Many areas of science make extensive use of computer simulators that implicitly encode likelihood functions of complex systems. Classical statistical methods are poorly suited for these so-called likelihood-free inference (LFI) settings, particularly outside asymptotic and low-dimensional regimes. Although new machine learning methods, such as normalizing flows, have revolutionized the sample efficiency and capacity of LFI methods, it remains an open question whether they produce confidence sets with correct conditional coverage for small sample sizes. This paper unifies classical statistics with modern machine learning to present (i) a practical procedure for the Neyman construction of confidence sets with finite-sample guarantees of nominal coverage, and (ii) diagnostics that estimate conditional coverage over the entire parameter space. We refer to our framework as likelihood-free frequentist inference (LF2I). Any method that defines a test statistic, like the likelihood ratio, can leverage the LF2I machinery to create valid confidence sets and diagnostics without costly Monte Carlo samples at fixed parameter settings. We study the power of two test statistics (ACORE and BFF), which, respectively, maximize versus integrate an odds function over the parameter space. Our paper discusses the benefits and challenges of LF2I, with a breakdown of the sources of errors in LF2I confidence sets.

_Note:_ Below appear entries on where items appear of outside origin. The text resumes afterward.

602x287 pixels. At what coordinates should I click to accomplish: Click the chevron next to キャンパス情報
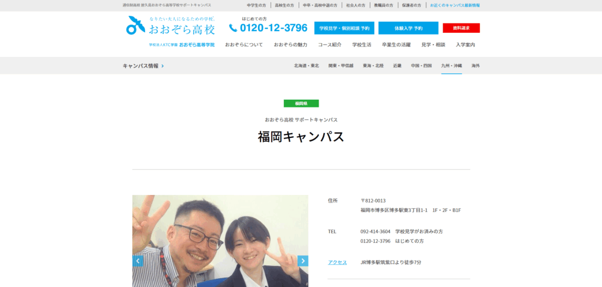163,66
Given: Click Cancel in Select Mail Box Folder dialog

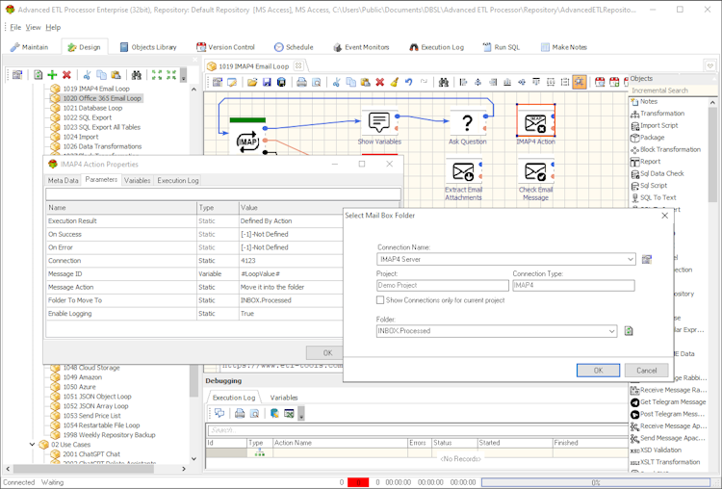Looking at the screenshot, I should coord(646,370).
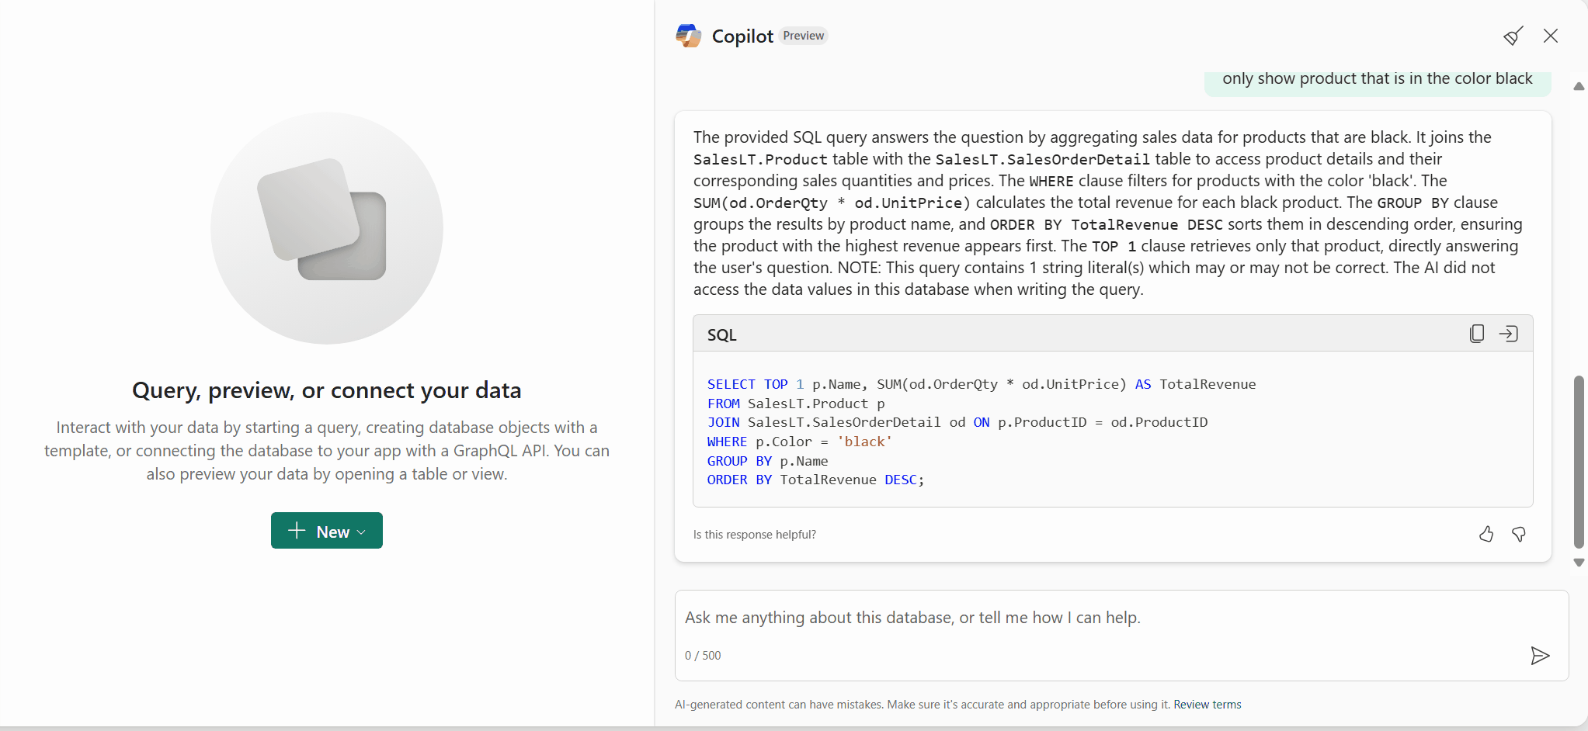Give the response a thumbs down
This screenshot has width=1588, height=731.
(1519, 534)
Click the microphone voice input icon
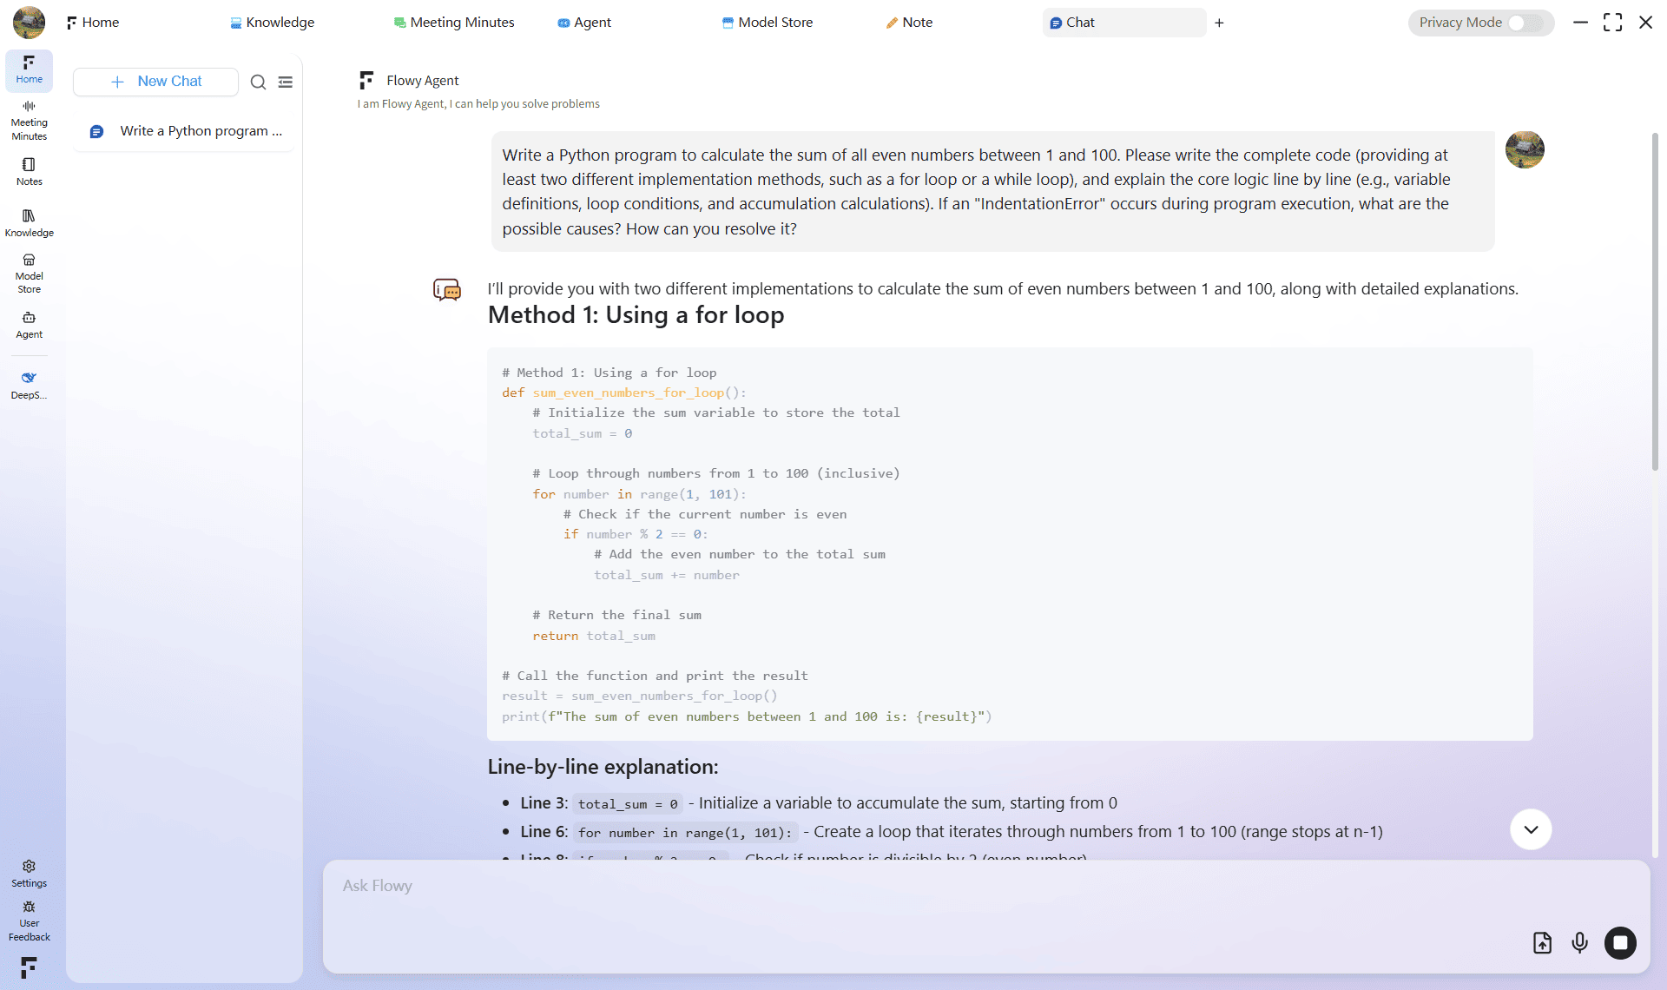 point(1579,942)
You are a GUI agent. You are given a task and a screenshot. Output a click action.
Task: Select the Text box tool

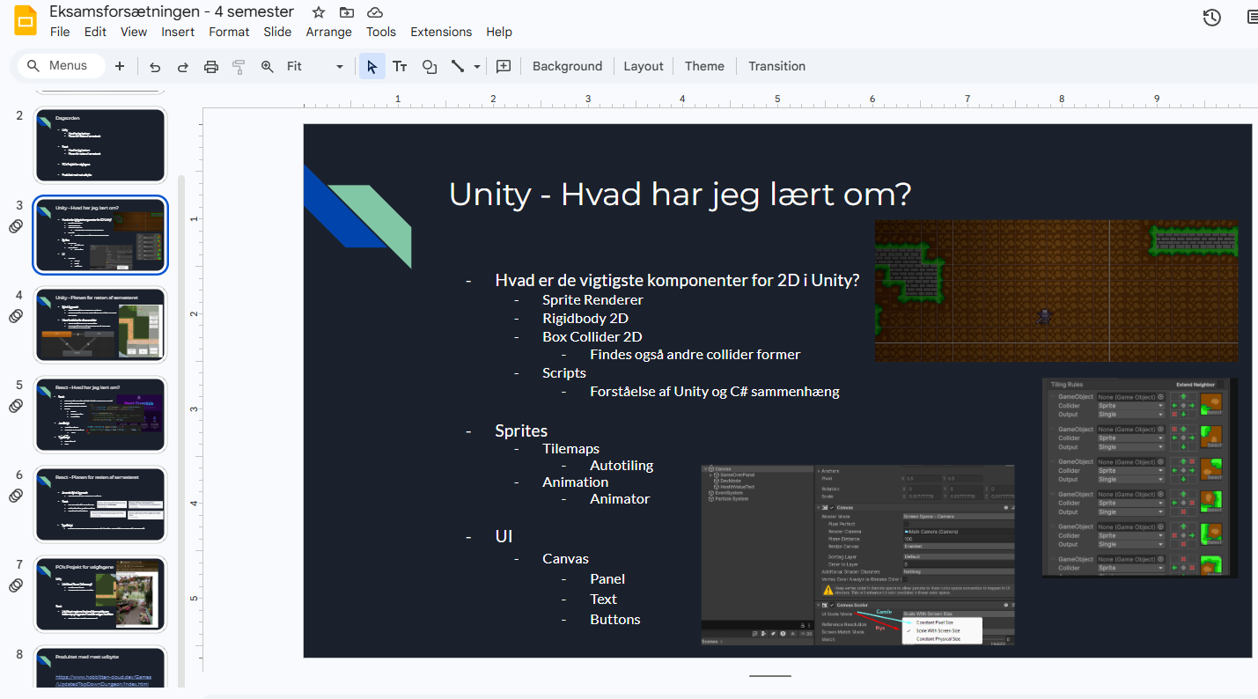tap(400, 66)
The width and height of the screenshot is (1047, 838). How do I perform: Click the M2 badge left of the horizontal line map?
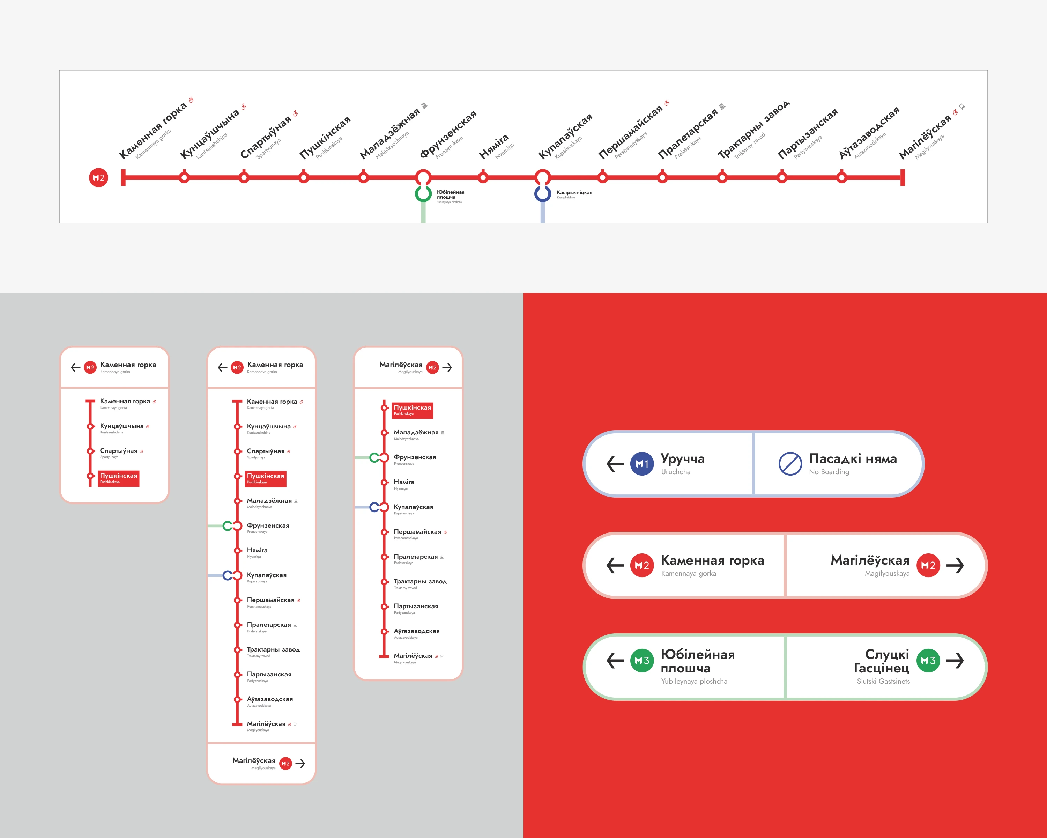[x=99, y=178]
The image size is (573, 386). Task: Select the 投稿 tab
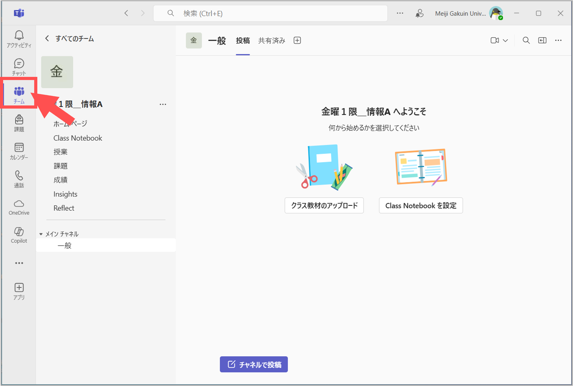pos(243,40)
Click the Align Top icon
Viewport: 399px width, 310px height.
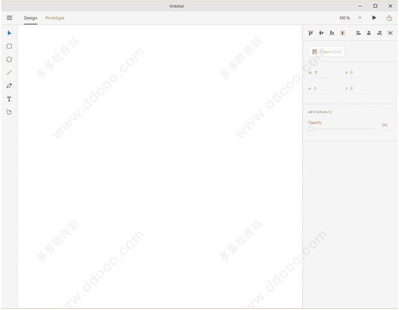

翻译:许多科学领域广泛使用计算机模拟器,以隐含的概率函数编码复杂系统。经典统计方法在这些所谓的无似然推断(LFI)环境下不适用,尤其是在渐近和低维情况之外。虽然新的机器学习方法,如规范化流,已经彻底改变了LFI方法的样本效率和容量,但是对于小样本的样本容积率是否正确仍然是一个悬而未决的问题。本文将经典统计与现代机器学习结合起来,提出了一种(i)具有标称覆盖度有限样本保证的置信区间的实际程序,以及(ii)估计整个参数空间上的条件覆盖度的诊断方法。我们将我们的框架称为无似然频率推断(LF2I)。任何定义检验统计量(如似然比)的方法都可以利用LF2I机制创建有效的置信区间和诊断,而无需在固定参数设置下进行昂贵的蒙特卡罗抽样。我们研究了两个检验统计量(ACORE和BFF)的功率,分别在参数空间内最大化或积分一个赔率函数。我们的文章讨论了LF2I的好处和挑战,以及LF2I置信区间中误差来源的分析。
P.S. The translation is generated by AI, so there may be errors.